Northern California middle mile proposal looks fiber rich but cash poor

13 February 2013 by Steve Blum
, , , , ,
Our sturdy Golden Bear knows a thing or two about sparse population and public funding.

Golden Bear Broadband wants $119 million from the California Advanced Services Fund (CASF) to build 1,000 miles of fiber backbone and lease 1,200 miles more in 16 northern California counties. That’s the real Northern California, (mostly) beyond the urban reach of the Bay Area and Sacramento region.

It’s not crazy talk. The Digital 395 project in eastern California, paid for by the federal stimulus program and CASF, is similar in size, cost and population density. I worked on a CASF-approved proposal for the central coast that was in the same ball park. Working with U.C. Santa Cruz, Sunesys is proposing a scaled down and better backed version for Monterey and Santa Cruz counties in the current CASF round.

Golden Bear’s problem is in the funding model, which (not coincidentally) appears to be pretty much the same as Digital 395 and our erstwhile central coast project: substantially all the up front cash comes from grants. A big rural fiber network is a long term investment, with a return that’s hard for private capital to square with its significant risk.

Depending on the split between under and unserved areas, CASF limits grant funding to between 60% and 70% of capital construction costs. Golden Bear is asking for 86% of costs right off the bat. And the remaining 14% ($19 million) does not look like it’s coming from cash investors.

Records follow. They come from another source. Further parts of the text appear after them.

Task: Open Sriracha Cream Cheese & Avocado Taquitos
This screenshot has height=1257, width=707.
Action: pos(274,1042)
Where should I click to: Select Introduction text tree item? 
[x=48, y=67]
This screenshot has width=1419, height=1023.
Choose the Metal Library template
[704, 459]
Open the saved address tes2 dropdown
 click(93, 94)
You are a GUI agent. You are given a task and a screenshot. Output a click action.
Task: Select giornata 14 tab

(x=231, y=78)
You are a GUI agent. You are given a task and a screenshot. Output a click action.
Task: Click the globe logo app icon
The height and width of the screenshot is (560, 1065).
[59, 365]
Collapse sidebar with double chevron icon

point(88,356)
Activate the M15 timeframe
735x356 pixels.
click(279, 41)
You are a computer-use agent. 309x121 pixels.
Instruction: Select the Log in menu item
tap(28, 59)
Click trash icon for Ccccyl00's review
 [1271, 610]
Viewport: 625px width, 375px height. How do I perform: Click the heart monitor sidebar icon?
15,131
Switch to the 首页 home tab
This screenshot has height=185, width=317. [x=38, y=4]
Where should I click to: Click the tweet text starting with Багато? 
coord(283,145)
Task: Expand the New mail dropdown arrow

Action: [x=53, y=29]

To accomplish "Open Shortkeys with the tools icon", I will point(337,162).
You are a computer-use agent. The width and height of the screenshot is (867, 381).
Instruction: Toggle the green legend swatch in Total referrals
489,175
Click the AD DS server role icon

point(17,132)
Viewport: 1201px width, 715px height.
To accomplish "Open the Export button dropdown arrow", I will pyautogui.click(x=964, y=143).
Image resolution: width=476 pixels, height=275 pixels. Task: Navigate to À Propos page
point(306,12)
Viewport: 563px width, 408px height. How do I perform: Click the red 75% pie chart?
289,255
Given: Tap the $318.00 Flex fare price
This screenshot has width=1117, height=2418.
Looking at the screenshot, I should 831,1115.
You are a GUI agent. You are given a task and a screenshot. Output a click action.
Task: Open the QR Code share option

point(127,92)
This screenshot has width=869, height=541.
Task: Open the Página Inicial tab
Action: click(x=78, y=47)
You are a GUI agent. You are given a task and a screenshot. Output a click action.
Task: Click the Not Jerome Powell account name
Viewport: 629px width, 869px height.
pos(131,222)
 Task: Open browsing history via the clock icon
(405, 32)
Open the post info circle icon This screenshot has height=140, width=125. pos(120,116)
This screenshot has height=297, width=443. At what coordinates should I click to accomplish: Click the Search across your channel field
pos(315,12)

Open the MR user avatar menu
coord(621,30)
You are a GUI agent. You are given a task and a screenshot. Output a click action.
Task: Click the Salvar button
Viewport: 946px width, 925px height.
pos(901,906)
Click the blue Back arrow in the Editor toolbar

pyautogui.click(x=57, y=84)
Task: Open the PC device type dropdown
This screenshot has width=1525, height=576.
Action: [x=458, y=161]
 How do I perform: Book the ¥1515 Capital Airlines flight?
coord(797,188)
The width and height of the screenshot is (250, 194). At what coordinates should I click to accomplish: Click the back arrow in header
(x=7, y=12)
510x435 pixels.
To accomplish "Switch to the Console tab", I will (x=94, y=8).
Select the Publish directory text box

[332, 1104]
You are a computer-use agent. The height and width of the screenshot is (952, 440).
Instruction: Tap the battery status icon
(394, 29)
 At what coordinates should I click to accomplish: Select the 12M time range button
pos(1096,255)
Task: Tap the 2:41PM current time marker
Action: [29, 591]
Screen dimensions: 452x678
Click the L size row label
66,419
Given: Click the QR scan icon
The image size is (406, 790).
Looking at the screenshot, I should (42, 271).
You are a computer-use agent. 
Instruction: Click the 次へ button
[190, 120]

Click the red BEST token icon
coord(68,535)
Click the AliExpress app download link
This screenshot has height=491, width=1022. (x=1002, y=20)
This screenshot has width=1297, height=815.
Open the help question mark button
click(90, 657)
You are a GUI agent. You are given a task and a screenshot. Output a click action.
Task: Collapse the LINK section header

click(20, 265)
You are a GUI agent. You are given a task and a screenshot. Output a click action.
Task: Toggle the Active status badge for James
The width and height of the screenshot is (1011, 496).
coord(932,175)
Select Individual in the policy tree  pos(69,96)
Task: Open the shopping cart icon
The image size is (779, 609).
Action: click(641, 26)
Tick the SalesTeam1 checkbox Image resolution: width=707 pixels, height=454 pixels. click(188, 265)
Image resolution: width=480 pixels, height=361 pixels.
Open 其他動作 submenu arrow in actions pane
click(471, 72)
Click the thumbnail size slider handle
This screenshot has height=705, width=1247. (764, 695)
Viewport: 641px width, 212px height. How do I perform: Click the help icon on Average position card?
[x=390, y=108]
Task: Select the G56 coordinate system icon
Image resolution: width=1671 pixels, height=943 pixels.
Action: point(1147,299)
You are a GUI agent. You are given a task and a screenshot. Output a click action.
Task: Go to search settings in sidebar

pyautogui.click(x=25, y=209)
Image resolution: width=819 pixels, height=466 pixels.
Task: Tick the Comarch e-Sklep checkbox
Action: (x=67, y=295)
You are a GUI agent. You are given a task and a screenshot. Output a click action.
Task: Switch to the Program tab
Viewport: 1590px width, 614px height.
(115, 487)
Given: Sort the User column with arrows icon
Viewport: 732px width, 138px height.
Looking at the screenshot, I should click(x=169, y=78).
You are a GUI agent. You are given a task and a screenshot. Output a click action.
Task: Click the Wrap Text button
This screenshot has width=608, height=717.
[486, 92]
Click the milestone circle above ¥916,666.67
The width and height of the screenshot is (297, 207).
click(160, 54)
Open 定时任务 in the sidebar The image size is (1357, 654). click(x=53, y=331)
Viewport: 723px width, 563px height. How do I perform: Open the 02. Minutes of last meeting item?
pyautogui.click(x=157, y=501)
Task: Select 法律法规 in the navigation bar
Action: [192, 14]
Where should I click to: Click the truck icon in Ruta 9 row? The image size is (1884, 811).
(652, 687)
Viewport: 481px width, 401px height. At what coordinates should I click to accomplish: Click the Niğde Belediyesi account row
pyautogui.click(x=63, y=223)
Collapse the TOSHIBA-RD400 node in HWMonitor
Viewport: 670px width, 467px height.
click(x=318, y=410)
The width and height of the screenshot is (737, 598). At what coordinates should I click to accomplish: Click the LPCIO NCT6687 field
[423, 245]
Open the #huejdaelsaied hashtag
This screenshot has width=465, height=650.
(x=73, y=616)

Last summer, the project involved about the same mileage of new fiber construction and 200 miles more in leased capacity. The “total initial capital project cost” was pegged at $120 million. In the proposal that was submitted to the CPUC, the “capital cost” is $138.4 million.


Will a bear lay fiber in the woods?

So what changed? The earlier prospectus had a reasonably detailed project schedule that only talked about the 1,000 miles of new fiber. The latest version goes to some trouble to include leased fiber in construction plans.

There are perfectly valid reasons to move the value of a long term lease onto the balance sheet, while either accounting for it as an in-kind contribution or paying for it over time on a barter or operating cash basis. Looking at the information available, that appears to me to be what they’re doing. Details Golden Bear hasn’t published yet could prove me wrong, of course.

To approve this project, the California Public Utilities Commission (CPUC) will have to climb three conceptual hills: spend four-fifths of the money that’s left to CASF on one project, exceed the 70% cap they previously imposed and assume substantially all of the cash risk. That’s a hard case to make. Given the procedures, restrictions and scrutiny CPUC operates under, maybe impossible.

Tellus Venture Associates assisted with several CASF proposals in the current round, so I’m not a disinterested commentator. Take it for what it’s worth.